Your goal:
Reproduce the items below word for word, from the first one through the line containing "Action: coord(13,17)", including that line.

-------- Information provided

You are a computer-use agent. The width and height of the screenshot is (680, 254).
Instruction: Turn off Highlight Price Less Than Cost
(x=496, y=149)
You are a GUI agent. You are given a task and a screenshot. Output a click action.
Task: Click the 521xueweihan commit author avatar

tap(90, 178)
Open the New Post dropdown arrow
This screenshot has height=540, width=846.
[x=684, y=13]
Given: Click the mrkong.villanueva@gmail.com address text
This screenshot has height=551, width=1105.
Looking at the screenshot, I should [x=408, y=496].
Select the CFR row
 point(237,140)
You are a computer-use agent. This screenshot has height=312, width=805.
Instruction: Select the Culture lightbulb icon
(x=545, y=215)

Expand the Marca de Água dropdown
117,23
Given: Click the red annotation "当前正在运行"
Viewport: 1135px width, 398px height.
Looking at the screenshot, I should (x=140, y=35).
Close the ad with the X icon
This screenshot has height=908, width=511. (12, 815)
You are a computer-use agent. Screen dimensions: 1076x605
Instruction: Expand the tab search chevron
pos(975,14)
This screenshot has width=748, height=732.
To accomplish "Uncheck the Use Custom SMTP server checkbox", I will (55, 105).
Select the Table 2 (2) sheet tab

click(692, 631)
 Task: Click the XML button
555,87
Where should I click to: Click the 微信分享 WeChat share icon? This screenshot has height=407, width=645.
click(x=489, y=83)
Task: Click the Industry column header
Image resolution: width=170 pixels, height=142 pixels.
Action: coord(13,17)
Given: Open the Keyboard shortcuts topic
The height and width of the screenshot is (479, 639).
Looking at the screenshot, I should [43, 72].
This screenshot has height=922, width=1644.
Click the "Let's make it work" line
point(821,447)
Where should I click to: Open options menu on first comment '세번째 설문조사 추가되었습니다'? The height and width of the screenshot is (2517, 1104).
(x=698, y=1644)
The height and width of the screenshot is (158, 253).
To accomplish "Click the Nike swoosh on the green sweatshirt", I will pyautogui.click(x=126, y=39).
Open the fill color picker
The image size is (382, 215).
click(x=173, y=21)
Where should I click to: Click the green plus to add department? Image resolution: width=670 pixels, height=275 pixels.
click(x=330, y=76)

----------------

Solution for this task:
You are a computer-use agent. The width and height of the screenshot is (680, 254).
Instruction: Turn off Highlight Price Less Than Cost
(x=496, y=149)
You are a GUI agent. You are given a task and a screenshot. Output a click action.
Task: Click the 521xueweihan commit author avatar

tap(90, 178)
Open the New Post dropdown arrow
This screenshot has height=540, width=846.
[x=684, y=13]
Given: Click the mrkong.villanueva@gmail.com address text
This screenshot has height=551, width=1105.
Looking at the screenshot, I should [x=408, y=496].
Select the CFR row
 point(237,140)
You are a computer-use agent. This screenshot has height=312, width=805.
Instruction: Select the Culture lightbulb icon
(x=545, y=215)

Expand the Marca de Água dropdown
117,23
Given: Click the red annotation "当前正在运行"
Viewport: 1135px width, 398px height.
Looking at the screenshot, I should (x=140, y=35).
Close the ad with the X icon
This screenshot has height=908, width=511. (12, 815)
You are a computer-use agent. Screen dimensions: 1076x605
Instruction: Expand the tab search chevron
pos(975,14)
This screenshot has width=748, height=732.
To accomplish "Uncheck the Use Custom SMTP server checkbox", I will (55, 105).
Select the Table 2 (2) sheet tab

click(692, 631)
 Task: Click the XML button
555,87
Where should I click to: Click the 微信分享 WeChat share icon? This screenshot has height=407, width=645.
click(x=489, y=83)
Task: Click the Industry column header
Image resolution: width=170 pixels, height=142 pixels.
Action: coord(13,17)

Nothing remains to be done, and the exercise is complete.